Tuesday, June 4, 2019

Hello everyone! I'm participating in Google Summer of Code 2019, I am working on KDE Cantor project. The GSoC project is mentored by Alexander Semke - one of the core developers of LabPlot, Knights and Cantor. At first, let me introduce you into Cantor and into my GSoC-project:
Cantor is a KDE application providing a graphical interface to different open-source computer algebra systems and programming languages, like Octave, Maxima, Julia, Python etc. The main idea of this application is to provide one single, common and user-friendly interface for different systems instead of providing different GUIs for different systems. The details specific to the different languages are transparent to the end-user and are handled internally in the language specific parts of Cantor's code.
There is another project following this idea - the project Jupyter. As a result of its very big popularity, user base and the community around this project, there is a lot of content available for this project created and contributed by users from different scientific and educational areas, as documented in the gallery of interesting Jupyter Notebooks.
At the moment, Cantor has its own format for projects. Though this format is good enough to manage Cantor projects, there is not a lot of content created and published by Cantor users and the user base is still not at the level which this application would deserve. Furthermore, sharing of the content stored in Cantor's native format requires the availability of Cantor on the target system, which is available for linux only at the moment. This all complicates the attempts to make Cantor more popular and known to a broader user base. Adding the possibility to import/export Jupyter Notebook worksheets in Cantor will address the problems described above.
If you are interested in a more the technical and detailed description of the project, you can check out my proposal.

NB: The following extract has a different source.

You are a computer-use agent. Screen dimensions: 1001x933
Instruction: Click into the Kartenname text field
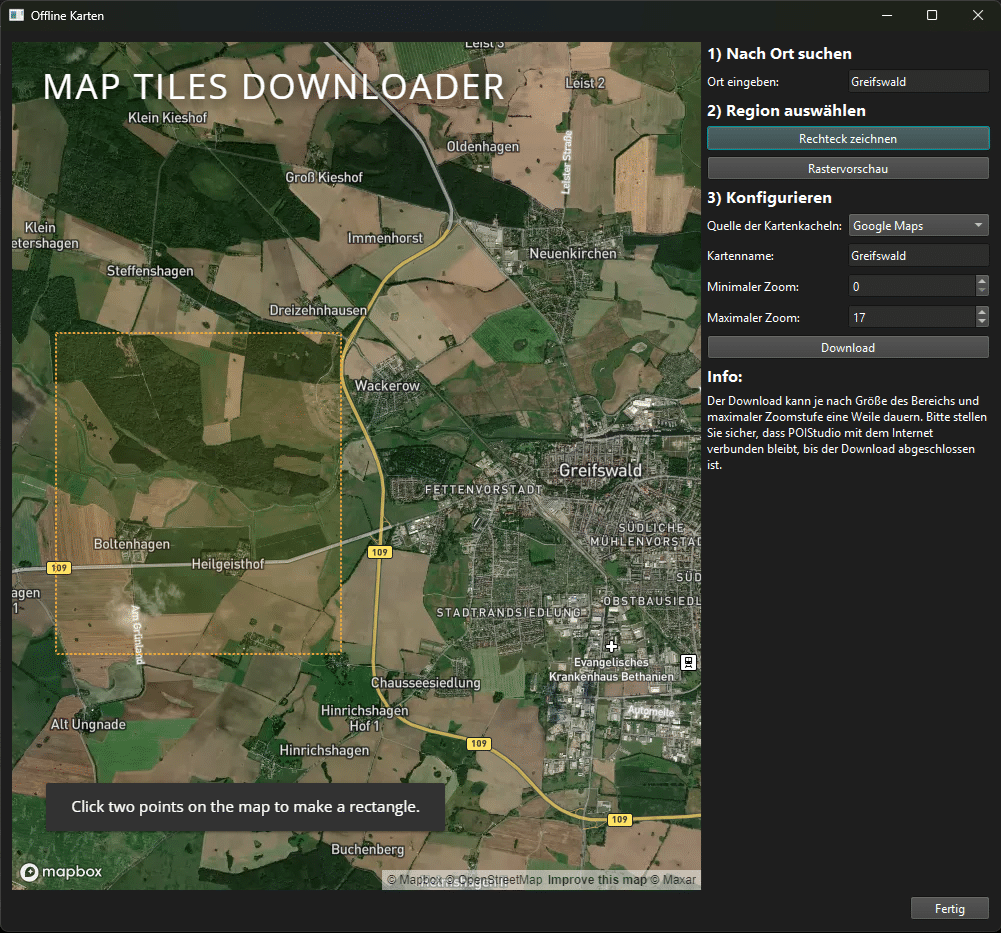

Actually, it's not my first contribution to Cantor. I am contributing to this project for roughly one year already. As a developer interested in C++, Qt and applications relevant for scientific purposes, I started to contribute to Cantor last year by working on smaller bug fixes first. With time and with more understanding about the overall architecture of Cantor I could work on bigger topics like new features, more complicated bug fixes and refactorings in the code and this year I'm happy to contribute yet another big and very important functionality to Cantor as part of GSoC.

To start I selected couple of well structured Jupyter notebooks from a gallery of interesting Jupyter Notebooks. Those notebooks were selected based on three criteria:

  • they should be self-sufficient
  • they should contain commands and results of different types
  • they should have a reasonable size sufficient for testing the new code and for demoing the results
Below you can see the screenshots of the notebooks I decided to use:

The notebooks will be used for testing functionality and also for showing a progress of this project and in the final post I will summarize and report on Cantor being able to successfully process such files.